24 ottobre 1917- 24 ottobre 2017

 

Lo scritto del sig. Adelmo è stato pubblicato nel precedente numero di Spazio Aperto con una serie di refusi ed errori da imputarsi alla redazione.

Ripubblichiamo l'articolo e ci scusiamo per l'inconveniente con l'autore.

 

Ricorrendo quest’anno e in questo giorno il centenario della disfatta di Caporetto dovuta a comandi militari inetti, vorrei ricordare un episodio di grande abnegazione ed eroismo di due soldati italiani che nella notte seguente all’avanzata dell’esercito austro-ungarico, volontariamente, senza ordini ricevuti erano penetrati in territorio nemico per riprendersi quattro pezzi di artiglieria che nella precipitosa ritirata del giorno prima erano stati abbandonati sul posto.

Per quattro volte con un tiro di due cavalli avevano oltrepassato le linee austriache e per quattro volte erano rientrati fra quelle italiane, riportando  ogni volta un pezzo.

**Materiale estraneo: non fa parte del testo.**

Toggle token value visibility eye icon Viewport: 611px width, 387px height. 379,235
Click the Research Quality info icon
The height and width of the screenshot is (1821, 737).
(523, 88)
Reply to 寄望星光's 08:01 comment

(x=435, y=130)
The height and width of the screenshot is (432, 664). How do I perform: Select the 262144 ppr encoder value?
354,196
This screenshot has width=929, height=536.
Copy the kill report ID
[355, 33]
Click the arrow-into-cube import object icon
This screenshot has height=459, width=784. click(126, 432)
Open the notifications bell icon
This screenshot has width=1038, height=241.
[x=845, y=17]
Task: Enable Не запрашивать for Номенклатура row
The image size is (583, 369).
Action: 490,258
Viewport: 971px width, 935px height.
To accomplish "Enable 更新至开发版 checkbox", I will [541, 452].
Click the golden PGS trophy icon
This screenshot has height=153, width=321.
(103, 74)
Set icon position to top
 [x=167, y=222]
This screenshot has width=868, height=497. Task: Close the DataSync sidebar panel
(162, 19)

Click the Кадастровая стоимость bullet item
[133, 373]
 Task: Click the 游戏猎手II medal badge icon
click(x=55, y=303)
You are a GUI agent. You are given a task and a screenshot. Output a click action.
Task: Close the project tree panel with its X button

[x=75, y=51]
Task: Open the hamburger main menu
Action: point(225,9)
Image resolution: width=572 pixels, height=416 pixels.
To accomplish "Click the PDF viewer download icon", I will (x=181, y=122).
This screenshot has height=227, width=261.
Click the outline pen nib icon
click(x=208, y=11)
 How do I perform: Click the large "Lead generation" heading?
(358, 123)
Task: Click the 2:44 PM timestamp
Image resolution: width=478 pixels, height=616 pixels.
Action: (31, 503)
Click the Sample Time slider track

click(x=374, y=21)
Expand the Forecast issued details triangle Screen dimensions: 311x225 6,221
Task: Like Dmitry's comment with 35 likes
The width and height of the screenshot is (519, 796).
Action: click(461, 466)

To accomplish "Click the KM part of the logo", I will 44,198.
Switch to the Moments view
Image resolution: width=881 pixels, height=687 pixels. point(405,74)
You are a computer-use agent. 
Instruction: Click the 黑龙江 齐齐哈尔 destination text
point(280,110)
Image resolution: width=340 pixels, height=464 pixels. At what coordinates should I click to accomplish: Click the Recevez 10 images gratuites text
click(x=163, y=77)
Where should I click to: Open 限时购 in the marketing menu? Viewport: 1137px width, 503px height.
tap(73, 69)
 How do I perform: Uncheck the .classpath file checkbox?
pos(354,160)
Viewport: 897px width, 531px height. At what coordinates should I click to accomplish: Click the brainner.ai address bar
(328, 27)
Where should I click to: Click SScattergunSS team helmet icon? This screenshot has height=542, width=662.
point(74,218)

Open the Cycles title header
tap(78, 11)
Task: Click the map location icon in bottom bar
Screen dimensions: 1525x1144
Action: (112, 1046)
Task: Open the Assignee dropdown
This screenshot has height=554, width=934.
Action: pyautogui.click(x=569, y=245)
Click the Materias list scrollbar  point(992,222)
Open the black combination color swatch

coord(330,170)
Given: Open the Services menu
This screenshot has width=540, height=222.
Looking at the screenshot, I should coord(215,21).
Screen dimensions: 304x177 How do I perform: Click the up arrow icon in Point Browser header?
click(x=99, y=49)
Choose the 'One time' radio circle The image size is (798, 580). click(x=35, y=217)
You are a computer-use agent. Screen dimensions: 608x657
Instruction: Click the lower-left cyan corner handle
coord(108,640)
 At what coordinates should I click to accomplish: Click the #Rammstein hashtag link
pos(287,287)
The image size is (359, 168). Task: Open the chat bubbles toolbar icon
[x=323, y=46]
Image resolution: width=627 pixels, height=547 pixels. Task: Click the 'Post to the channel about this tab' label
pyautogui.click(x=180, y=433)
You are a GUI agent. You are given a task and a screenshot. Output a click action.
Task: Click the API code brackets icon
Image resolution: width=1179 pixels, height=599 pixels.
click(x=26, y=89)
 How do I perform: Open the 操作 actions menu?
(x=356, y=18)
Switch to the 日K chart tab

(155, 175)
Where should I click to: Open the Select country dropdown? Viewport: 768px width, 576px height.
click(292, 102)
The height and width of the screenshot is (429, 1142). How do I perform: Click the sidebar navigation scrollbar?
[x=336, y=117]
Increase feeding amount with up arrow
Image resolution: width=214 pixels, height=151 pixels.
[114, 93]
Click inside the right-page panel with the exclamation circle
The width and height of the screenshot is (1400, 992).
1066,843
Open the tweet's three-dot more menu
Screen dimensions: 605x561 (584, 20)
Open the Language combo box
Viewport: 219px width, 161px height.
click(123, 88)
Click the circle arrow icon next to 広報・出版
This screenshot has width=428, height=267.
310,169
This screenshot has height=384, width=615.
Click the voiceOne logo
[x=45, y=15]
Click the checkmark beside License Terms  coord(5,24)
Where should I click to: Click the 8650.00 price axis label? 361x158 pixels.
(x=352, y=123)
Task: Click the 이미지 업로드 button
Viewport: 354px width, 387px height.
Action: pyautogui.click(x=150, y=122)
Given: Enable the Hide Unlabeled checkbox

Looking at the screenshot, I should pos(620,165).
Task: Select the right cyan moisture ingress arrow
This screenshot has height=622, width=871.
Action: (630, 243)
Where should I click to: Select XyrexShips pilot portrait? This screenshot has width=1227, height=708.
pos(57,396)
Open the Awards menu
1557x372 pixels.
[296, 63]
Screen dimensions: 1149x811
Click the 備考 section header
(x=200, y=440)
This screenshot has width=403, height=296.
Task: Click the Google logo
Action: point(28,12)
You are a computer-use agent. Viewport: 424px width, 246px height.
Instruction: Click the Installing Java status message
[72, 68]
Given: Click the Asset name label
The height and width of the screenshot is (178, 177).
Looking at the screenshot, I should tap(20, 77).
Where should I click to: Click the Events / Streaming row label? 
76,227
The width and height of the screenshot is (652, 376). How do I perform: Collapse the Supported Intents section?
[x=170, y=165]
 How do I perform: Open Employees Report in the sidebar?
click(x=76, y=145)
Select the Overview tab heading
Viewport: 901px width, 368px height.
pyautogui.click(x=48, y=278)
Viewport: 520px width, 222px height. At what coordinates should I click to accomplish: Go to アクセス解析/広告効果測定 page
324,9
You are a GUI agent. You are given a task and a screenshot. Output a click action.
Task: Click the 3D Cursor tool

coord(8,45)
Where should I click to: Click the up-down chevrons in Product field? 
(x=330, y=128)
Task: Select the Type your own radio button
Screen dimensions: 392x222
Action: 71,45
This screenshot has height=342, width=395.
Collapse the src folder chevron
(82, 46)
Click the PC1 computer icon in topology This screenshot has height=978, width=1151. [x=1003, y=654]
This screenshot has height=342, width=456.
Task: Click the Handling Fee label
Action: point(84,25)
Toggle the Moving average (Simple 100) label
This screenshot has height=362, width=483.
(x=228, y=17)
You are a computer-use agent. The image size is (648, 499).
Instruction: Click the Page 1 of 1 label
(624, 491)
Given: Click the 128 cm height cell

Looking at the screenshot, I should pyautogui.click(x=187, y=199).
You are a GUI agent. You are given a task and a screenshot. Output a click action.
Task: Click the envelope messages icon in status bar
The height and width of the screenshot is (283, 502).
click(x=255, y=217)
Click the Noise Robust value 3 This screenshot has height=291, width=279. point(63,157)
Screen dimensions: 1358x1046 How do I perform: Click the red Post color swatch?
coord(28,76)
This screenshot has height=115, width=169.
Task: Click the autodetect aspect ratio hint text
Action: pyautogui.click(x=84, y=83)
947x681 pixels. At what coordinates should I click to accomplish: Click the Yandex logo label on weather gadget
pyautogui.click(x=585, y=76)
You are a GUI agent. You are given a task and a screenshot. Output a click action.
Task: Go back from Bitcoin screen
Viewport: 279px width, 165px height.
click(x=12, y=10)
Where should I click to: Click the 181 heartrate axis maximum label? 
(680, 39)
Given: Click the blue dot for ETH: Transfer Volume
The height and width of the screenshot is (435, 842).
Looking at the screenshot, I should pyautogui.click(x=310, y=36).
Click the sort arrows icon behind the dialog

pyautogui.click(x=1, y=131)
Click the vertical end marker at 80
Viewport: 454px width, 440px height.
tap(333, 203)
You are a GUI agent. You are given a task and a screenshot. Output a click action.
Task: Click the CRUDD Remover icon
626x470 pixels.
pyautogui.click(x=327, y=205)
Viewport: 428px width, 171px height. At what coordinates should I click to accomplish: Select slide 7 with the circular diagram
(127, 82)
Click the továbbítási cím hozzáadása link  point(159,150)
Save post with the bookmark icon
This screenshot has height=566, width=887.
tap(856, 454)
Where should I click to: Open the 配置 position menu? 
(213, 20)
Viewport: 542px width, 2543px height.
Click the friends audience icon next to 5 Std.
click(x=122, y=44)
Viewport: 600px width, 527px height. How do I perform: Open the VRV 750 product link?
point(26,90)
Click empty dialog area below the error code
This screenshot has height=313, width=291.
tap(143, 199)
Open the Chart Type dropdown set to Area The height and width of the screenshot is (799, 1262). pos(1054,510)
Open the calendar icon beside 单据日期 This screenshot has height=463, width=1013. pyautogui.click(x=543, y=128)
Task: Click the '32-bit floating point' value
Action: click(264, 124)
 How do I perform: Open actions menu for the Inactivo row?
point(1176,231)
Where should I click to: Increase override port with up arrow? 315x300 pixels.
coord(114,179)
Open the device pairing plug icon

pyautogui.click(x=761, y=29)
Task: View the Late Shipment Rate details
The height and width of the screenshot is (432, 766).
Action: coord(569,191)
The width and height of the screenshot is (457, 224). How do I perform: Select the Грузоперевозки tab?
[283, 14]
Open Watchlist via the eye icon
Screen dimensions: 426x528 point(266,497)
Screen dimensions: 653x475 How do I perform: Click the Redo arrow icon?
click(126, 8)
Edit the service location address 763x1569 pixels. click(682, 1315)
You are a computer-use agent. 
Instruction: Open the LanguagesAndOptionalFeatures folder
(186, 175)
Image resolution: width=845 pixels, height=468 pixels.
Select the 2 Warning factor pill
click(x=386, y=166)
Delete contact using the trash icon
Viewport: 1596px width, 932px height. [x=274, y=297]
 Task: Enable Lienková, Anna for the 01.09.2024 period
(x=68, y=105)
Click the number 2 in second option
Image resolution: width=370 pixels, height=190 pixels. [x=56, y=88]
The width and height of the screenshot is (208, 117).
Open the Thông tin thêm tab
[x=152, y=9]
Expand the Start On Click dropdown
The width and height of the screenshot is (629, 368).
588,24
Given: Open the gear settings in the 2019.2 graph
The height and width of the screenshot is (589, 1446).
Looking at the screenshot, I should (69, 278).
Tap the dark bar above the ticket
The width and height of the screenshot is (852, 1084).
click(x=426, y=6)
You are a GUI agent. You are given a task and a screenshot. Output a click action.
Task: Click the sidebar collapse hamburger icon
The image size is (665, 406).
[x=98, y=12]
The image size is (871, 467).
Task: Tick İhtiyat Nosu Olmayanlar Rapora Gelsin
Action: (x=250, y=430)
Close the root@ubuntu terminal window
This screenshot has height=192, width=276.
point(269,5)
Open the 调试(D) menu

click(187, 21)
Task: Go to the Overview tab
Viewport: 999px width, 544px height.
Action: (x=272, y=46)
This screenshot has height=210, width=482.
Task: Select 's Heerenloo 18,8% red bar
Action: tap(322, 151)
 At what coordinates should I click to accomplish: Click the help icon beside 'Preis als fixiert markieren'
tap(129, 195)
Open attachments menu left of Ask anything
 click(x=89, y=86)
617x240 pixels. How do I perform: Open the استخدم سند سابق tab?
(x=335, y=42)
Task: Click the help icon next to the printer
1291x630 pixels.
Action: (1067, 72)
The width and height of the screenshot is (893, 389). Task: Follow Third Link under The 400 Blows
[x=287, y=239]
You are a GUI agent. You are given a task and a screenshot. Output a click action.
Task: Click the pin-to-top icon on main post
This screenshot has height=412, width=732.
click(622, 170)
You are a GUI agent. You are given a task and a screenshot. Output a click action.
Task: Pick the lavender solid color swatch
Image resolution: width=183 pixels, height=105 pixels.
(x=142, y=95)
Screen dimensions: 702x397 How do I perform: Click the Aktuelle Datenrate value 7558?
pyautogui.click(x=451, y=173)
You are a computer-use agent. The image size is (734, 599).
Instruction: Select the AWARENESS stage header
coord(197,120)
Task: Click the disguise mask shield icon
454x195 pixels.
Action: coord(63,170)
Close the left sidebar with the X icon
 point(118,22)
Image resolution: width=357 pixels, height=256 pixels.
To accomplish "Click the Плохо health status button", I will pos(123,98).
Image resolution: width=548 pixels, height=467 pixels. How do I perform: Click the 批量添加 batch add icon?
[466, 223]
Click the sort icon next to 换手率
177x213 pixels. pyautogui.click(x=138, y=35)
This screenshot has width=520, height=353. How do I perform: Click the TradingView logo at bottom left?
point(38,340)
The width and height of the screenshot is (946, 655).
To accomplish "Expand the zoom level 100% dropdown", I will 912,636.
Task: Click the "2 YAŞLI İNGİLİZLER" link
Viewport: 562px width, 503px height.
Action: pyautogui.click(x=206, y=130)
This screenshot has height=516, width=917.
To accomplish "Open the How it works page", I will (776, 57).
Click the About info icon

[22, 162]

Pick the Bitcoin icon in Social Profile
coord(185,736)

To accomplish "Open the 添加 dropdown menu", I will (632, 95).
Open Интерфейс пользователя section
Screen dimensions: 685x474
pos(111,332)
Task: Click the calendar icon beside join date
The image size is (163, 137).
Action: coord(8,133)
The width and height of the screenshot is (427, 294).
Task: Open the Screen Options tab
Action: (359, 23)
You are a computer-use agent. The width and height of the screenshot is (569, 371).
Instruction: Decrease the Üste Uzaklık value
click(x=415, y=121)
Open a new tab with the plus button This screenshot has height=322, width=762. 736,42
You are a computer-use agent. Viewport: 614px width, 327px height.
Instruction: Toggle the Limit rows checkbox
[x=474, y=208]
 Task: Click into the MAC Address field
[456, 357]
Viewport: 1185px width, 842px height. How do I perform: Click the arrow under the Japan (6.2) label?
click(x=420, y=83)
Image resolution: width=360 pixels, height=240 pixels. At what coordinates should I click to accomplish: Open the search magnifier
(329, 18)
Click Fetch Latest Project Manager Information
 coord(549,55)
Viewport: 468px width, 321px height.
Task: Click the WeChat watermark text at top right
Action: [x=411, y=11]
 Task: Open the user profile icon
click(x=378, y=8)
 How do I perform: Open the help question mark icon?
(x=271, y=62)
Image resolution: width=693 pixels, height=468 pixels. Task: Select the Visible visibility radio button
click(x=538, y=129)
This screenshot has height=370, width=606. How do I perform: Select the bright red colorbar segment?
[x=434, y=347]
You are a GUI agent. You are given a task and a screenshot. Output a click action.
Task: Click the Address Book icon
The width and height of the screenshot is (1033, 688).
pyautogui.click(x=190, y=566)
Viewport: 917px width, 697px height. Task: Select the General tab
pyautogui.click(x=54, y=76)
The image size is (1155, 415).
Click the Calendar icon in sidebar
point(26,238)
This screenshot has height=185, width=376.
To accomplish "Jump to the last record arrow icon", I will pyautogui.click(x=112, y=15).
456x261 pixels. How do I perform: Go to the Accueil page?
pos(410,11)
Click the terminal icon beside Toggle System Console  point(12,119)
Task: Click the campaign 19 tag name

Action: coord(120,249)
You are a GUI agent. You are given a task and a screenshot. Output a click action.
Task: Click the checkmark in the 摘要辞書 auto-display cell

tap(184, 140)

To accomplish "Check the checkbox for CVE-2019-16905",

Di questi due soldati uno si chiamava Simontacchi ed era di Lonate Pozzolo dove ancora risiedono persone con questo cognome; l’altro, sergente maggiore, per questa azione decorato “sul campo” di medaglia d’argento (aveva già una croce di guerra al merito) direttamente da Emanuele Filiberto di Savoia, duca d’Aosta, comandante della Terza Armata sull'Isonzo, sul Piave e nella controffensiva di Vittorio Veneto, era di Somma Lombardo: si chiamava Morniroli Ermanno ed era mio papà.